Mitchell requested a self-defense charge; the trial court refused to give it. The

jury convicted Mitchell on both counts and made the affirmative deadly weapon findings.

Pursuant to a plea bargain regarding punishment, Mitchell pleaded true to the two enhancement

provisions for each offense, and the trial court assessed punishment at 25 years’ confinement on

each offense (the minimum under the habitual-offender statute), to run concurrently. See Tex.

Penal Code § 12.42(d).

2 ANALYSIS

Sufficiency of the Evidence

Mitchell argues that the State failed to prove that the assault was aggravated or to

prove the deadly weapon allegations because it failed to prove he used or exhibited the knife.1

Standard of Review

The due process guarantee of the Fourteenth Amendment requires that a

conviction be supported by sufficient evidence. See Jackson v. Virginia, 443 U.S. 307, 315–16

(1979). In assessing the sufficiency of the evidence to support a criminal conviction, “we

consider all the evidence in the light most favorable to the verdict and determine whether, based

on that evidence and reasonable inferences therefrom, a rational juror could have found the

essential elements of the crime beyond a reasonable doubt.” Hooper v. State, 214 S.W.3d 9, 13

(Tex. Crim. App. 2007). “This familiar standard gives full play to the responsibility of the trier

of fact fairly to resolve conflicts in the testimony, to weigh the evidence, and to draw reasonable

inferences from basic facts to ultimate facts.” Jackson, 443 U.S. at 319.

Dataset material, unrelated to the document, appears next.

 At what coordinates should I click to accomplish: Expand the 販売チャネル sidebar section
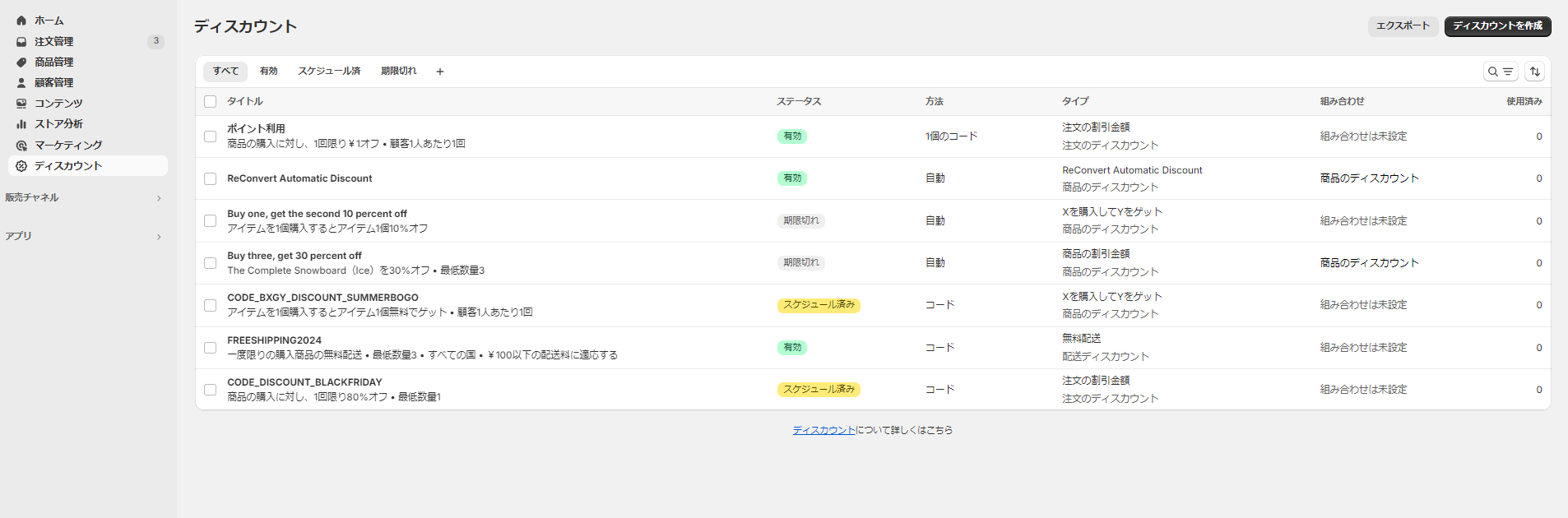159,198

1 Mitchell does make two additional arguments. Mitchell argues that the evidence for injury to an elderly individual is insufficient because Bobby testified he was “in his fifties.” But Bobby later clarified that he was 65. As the factfinder, the jury was entitled to believe or disbelieve all or part of Bobby’s testimony because it had the opportunity to observe his demeanor and appearance. See Valtierra v. State, 310 S.W.3d 442, 447 (Tex. Crim. App. 2010). He also argues that (even if Bobby was 65), he himself was 69 at the time of the fracas and that “it strains credulity to think that the legislature meant to punish an individual for injuring an elderly individual who was the individual’s junior.” However, the plain language of the statute does not require the perpetrator to be of a certain age, and Mitchell does not argue that punishing an elderly individual for injuring another elderly individual “would lead to absurd consequences that the Legislature could not possibly have intended.” See Boykin v. State, 818 S.W.2d 782, 785 (Tex. Crim. App. 1991). Nor do we find the consequence to be such. 3 Application

As is relevant here, a person commits an aggravated assault if the person

intentionally, knowingly, or recklessly causes bodily injury to another and uses or exhibits a

deadly weapon during the commission of the assault. Tex. Penal Code §§ 21.01(a)(1),

22.02(a)(2). And a person commits injury to an elderly individual (a person 65 years or older) if

the person intentionally, knowingly, recklessly, or with criminal negligence, causes an elderly

individual bodily injury. Id. § 22.04(a)(3).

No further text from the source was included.